‘Free to be yourself’: Melbourne’s queer community out and proud at Midsumma

It was sunshine and plenty of rainbows at Melbourne’s annual Midsumma Festival on Sunday, marking the major LGBTI event’s 35th anniversary.

More than 120,000 people packed into Alexandra Gardens on Sunday for the opening event of the three-week festival, which showcases the best of queer art and performances.

Freida Commitment at the Midsumma Carnival on Sunday.

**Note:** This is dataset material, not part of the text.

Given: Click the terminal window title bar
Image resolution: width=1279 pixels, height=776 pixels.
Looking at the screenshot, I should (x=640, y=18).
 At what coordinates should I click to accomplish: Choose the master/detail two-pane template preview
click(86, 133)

Credit:Scott McNaughton

While some punters browsed the hundreds of stalls and danced to the DJ sets, others competed in the Queerlympics, testing their mettle in games of tug of war and limbo.

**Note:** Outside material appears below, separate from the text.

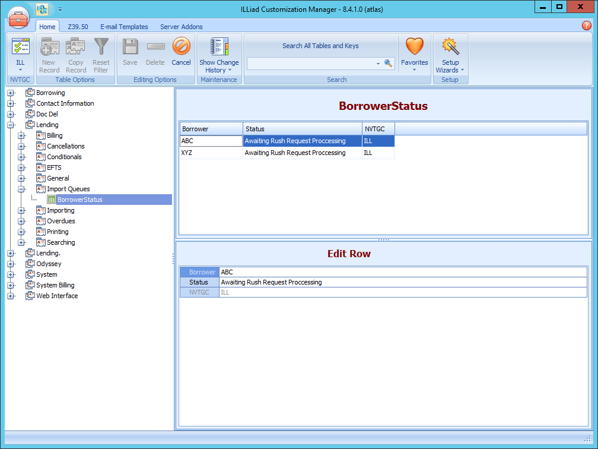Image resolution: width=598 pixels, height=449 pixels.
Task: Open the E-mail Templates tab
Action: point(124,27)
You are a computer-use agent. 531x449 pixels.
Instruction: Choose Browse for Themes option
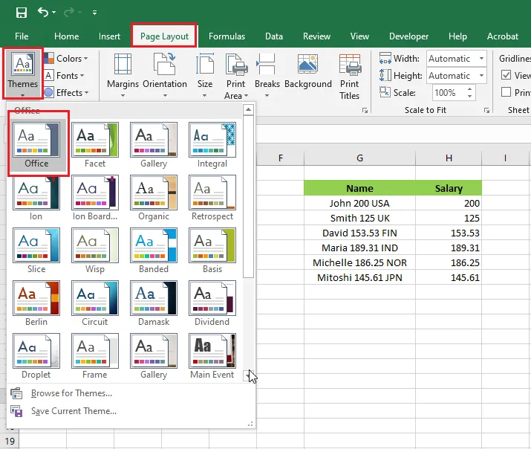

Dressed to the nines in a flowy magenta dress and matching feathered headpiece, drag queen Mama Crass said the event gave queer Melburnians the chance to celebrate what makes them unique.

“What I love about this day is that it’s about acceptance – we can come out and we can band together over our differences … there’s so many people who love to categorise us, but in actual fact, the gay community is not that easily categorised,” Mama Crass said.

“When you come here, you meet so many people — if you’re a little bit over the top and you’re a little bit fun, they will gravitate to that.”

Crowds soaking up the sunshine on the first day of the three-week long festival. Credit:Scott McNaughton

Kids at the free, all-ages event were kept entertained with circus performers, Auslan-interpreted story times and free skate lessons. The event also had a strong emphasis on connecting the LGBTI community with sport, with talks from paralympic rower Al Viney and AFLW players.

After 30 years of attending Midsumma, David Bell said he appreciated the family-friendly nature of the carnival, having brought his 10-year-old son Nathan along for the festivities.

“The fact that we can be here and no-one really cares anymore, it’s great,” he said.

More than 200 events will take place across Melbourne and regional Victoria for Midsumma this year, including the popular Pride March down Fitzroy Street in St Kilda on February 5.

Linh Uendo celebrates at the Midsumma Carnival in Alexandra Gardens. Credit:Scott McNaughton

Thousands will converge on Smith and Gertrude streets in Collingwood on February 12 for the festival’s final night street party, featuring performances from Casey Donovan, Banoffee and Chela.

Rhys Anderson-Marten and Aimee Ballard made the journey from Traralgon in Victoria’s east for Sunday’s festivities. The constant stream of glitzy and glamorous outfits on display was their highlight.

“Everyone’s just really free to be themselves without judgment,” Anderson-Marten said. “I love to come down every time it’s on — it’s just the best time of year.”